Llama Stack Architecture

API Surface

Llama Stack exposes three API families through a single server:

  • OpenAI API — Chat Completions, Responses, Embeddings, Vector Stores, Files, Batches, Models, Moderations, Conversations. This is the primary API surface. Any OpenAI SDK works.
  • Anthropic API — Messages endpoint (/v1/messages). An adapter that translates Anthropic-format requests to the inference API. Teams using the Anthropic SDK can point it at Llama Stack without code changes. See the Messages provider docs for current limitations.
  • Native APIs — Connectors, Tools, File Processors, and Safety shields. These extend beyond the OpenAI and Anthropic specs for capabilities like MCP tool registration and document ingestion.

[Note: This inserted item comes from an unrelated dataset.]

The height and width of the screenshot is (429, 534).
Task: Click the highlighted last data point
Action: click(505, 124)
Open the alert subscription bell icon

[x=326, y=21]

The Responses API (/v1/responses) deserves special attention. It implements server-side agentic orchestration: when a model requests tool calls, the server executes them (file search, web search, MCP tools), feeds results back, and repeats until the model produces a final response. Your application sends one request and gets back a complete, tool-augmented answer. This orchestration runs on the server, not in your application code.

Two Packages

The codebase is split into two packages:

  • llama-stack-api - Lightweight package with API protocol definitions, Pydantic data types, and provider specs. No server code. Third-party providers depend only on this.
  • llama-stack - The server: provider resolution, routing, storage, CLI, and all built-in providers.

Request Flow

Example: POST /v1/chat/completions with model: "ollama/llama3.2:3b":

  1. FastAPI dispatches to the inference router
  2. InferenceRouter calls routing_table.get_provider_impl("ollama/llama3.2:3b")
  3. The routing table finds the model belongs to the ollama provider
  4. The router delegates to the Ollama provider's openai_chat_completion() method
  5. The provider forwards to the Ollama server and streams the response back

Provider Architecture

Providers come in two types:

TypeExampleHow it works
Inline (inline::)inline::faiss, inline::sentence-transformersRuns in the Llama Stack process
Remote (remote::)remote::ollama, remote::openaiAdapts an external service

Each provider declares which API it implements, its config class, and its dependencies. The provider registry (src/llama_stack/providers/registry/) lists all available providers per API.

Auto-Routing

Many APIs use automatic routing so multiple providers can serve different resources through the same API:

Routing TableRouterPurpose
Api.modelsApi.inferenceRoute to correct inference provider per model
Api.shieldsApi.safetyRoute to correct safety provider per shield
Api.vector_storesApi.vector_ioRoute to correct vector store provider
Api.tool_groupsApi.tool_runtimeRoute to correct tool runtime

This means you can have Ollama serving one model and OpenAI serving another, both accessible through the same /v1/chat/completions endpoint.

Configuration

A run config YAML defines everything about a running instance:

version: 2
distro_name: starter
providers:
inference:
- provider_id: ollama
provider_type: remote::ollama
config:
base_url: ${env.OLLAMA_URL:=http://localhost:11434/v1}
- provider_id: openai
provider_type: remote::openai
config:
api_key: ${env.OPENAI_API_KEY}

Key features:

  • Environment variable substitution: ${env.VAR:=default}
  • Conditional providers: ${env.API_KEY:+provider_id} enables a provider only when a variable is set
  • Multiple providers per API: both Ollama and OpenAI can serve inference, each handling different models

Distributions

A distribution is a pre-configured run config for a target environment. Think Kubernetes distributions (AKS, EKS, GKE) - the API stays the same, each distribution wires different backends.

DistributionUse case
starterGeneral purpose, supports most providers
dell, nvidiaHardware-specific optimizations
CustomBuild your own with llama stack build

Storage

Llama Stack persists state (registered models, conversation history, vector stores) using pluggable storage backends:

BackendUse case
SQLiteDefault, single-node development
PostgreSQLProduction deployments
RedisMulti-node caching

Storage is configured in the run config and shared across all providers.